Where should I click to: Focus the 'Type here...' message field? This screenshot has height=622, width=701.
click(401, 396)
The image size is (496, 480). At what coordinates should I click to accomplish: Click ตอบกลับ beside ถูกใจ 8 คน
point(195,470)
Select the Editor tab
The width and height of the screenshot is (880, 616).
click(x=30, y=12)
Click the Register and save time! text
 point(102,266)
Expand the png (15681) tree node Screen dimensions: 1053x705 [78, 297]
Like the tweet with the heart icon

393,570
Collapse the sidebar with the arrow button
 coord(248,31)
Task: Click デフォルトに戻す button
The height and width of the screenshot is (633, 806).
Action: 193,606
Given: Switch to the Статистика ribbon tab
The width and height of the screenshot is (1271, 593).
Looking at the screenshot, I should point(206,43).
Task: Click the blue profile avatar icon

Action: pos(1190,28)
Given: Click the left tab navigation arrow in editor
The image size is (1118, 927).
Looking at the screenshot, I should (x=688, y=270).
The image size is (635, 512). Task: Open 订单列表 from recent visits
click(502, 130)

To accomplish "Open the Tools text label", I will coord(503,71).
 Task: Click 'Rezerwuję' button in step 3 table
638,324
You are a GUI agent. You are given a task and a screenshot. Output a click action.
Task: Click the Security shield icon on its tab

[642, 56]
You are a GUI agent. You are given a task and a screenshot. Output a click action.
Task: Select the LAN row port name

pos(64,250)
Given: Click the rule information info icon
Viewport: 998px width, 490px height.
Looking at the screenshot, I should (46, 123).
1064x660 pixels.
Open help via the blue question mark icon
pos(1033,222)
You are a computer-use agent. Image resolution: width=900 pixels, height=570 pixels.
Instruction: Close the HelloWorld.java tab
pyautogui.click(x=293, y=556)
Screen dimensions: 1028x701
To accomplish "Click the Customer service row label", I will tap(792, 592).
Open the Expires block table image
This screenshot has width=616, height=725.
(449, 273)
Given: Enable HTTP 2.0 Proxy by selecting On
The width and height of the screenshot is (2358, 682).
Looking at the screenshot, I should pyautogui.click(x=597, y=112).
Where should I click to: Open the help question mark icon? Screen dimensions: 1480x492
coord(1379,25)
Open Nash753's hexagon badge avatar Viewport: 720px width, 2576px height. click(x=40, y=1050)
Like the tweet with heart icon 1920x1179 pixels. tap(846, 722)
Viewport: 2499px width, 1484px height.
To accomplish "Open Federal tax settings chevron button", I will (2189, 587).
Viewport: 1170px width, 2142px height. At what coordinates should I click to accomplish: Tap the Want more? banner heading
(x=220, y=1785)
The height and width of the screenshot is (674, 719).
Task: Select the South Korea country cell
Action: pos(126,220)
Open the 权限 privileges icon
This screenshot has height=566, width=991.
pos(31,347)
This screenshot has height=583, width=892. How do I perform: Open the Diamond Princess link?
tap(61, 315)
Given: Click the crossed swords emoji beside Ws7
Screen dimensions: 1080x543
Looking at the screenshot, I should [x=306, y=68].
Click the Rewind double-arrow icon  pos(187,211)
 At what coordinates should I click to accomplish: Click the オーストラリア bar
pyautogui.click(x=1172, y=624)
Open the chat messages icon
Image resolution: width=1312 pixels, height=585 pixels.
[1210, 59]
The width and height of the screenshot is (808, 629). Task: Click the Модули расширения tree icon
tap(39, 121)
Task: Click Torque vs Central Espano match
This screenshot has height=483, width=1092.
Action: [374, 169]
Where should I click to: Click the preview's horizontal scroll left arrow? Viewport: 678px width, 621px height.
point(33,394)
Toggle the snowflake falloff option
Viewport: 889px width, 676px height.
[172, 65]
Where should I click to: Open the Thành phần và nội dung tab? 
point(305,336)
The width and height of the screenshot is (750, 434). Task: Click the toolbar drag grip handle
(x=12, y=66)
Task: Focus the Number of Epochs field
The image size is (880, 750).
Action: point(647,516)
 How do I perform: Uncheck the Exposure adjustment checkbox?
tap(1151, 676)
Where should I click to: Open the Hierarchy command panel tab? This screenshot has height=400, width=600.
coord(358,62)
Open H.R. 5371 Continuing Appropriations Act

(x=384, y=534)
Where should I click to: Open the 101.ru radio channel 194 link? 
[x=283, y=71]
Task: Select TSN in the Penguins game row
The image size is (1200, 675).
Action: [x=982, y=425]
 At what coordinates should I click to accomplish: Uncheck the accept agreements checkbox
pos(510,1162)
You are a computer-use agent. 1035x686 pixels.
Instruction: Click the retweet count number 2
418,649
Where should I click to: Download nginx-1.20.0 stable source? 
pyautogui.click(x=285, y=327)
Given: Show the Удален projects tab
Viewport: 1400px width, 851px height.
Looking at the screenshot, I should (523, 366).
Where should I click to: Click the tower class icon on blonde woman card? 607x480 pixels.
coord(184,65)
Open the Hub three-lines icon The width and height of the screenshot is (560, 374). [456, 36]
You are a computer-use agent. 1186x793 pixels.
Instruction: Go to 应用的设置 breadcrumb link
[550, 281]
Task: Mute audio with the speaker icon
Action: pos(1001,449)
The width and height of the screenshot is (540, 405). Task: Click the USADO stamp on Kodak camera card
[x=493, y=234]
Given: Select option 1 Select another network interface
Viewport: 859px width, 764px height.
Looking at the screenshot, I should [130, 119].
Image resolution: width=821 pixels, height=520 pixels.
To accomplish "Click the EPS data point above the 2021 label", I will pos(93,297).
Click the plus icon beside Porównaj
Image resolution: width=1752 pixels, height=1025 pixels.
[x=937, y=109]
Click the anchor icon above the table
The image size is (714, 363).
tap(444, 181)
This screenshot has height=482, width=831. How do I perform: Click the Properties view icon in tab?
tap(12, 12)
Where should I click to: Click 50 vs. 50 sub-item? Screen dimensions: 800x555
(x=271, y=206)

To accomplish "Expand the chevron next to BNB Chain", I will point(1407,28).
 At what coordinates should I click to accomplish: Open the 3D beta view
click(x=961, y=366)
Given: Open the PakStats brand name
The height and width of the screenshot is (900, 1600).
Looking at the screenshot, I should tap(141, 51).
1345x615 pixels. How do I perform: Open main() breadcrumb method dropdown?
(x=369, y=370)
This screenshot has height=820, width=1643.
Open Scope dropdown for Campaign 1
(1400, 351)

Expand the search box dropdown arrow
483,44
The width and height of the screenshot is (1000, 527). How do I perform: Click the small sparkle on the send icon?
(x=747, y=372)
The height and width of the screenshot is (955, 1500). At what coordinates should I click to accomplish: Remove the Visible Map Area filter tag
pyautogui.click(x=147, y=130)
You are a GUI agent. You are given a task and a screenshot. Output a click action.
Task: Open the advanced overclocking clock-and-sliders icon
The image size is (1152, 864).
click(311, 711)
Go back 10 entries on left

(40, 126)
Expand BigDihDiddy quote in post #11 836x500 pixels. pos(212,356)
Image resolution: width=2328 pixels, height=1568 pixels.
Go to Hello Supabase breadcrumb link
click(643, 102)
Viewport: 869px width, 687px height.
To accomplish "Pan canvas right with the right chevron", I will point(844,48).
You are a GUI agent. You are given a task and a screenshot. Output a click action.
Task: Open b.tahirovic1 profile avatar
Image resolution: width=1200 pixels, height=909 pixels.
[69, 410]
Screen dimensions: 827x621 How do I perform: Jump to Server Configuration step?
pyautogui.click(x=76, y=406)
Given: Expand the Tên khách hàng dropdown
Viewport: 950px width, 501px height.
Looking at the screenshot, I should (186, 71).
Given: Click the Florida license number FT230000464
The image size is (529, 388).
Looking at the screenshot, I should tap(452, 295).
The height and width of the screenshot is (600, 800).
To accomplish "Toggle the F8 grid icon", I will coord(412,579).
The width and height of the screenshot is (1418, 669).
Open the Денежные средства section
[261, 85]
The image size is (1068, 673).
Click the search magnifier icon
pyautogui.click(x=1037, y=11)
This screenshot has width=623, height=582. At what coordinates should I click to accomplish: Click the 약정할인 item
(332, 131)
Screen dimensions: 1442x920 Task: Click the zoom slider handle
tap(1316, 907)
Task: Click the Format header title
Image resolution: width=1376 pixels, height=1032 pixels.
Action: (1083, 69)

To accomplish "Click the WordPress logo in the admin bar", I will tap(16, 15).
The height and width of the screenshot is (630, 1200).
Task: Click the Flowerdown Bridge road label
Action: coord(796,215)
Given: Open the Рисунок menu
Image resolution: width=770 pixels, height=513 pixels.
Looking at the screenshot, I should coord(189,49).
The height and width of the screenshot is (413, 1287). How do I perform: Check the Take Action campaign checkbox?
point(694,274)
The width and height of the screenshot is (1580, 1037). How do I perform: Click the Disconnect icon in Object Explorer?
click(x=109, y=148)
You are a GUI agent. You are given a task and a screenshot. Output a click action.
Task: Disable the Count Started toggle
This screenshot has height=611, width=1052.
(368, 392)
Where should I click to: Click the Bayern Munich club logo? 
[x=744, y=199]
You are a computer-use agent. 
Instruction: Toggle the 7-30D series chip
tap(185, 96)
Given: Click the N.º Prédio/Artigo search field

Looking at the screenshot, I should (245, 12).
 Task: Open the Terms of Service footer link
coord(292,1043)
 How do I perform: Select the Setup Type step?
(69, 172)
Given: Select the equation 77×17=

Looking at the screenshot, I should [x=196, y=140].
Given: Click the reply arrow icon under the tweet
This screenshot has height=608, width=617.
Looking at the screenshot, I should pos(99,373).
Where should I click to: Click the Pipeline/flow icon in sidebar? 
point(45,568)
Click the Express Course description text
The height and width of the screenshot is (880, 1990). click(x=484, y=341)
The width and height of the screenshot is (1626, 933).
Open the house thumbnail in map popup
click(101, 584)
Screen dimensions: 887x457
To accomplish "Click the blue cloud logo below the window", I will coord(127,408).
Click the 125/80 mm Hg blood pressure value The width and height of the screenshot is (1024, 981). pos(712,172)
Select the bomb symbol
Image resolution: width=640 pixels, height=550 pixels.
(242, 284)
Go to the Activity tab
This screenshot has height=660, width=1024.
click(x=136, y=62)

=== EXERCISE ===
Where a line in the entries holds "chevron", copy that line.

=== EXERCISE RESULT ===
To accomplish "Open Federal tax settings chevron button", I will (2189, 587).
To accomplish "Expand the chevron next to BNB Chain", I will point(1407,28).
To accomplish "Pan canvas right with the right chevron", I will point(844,48).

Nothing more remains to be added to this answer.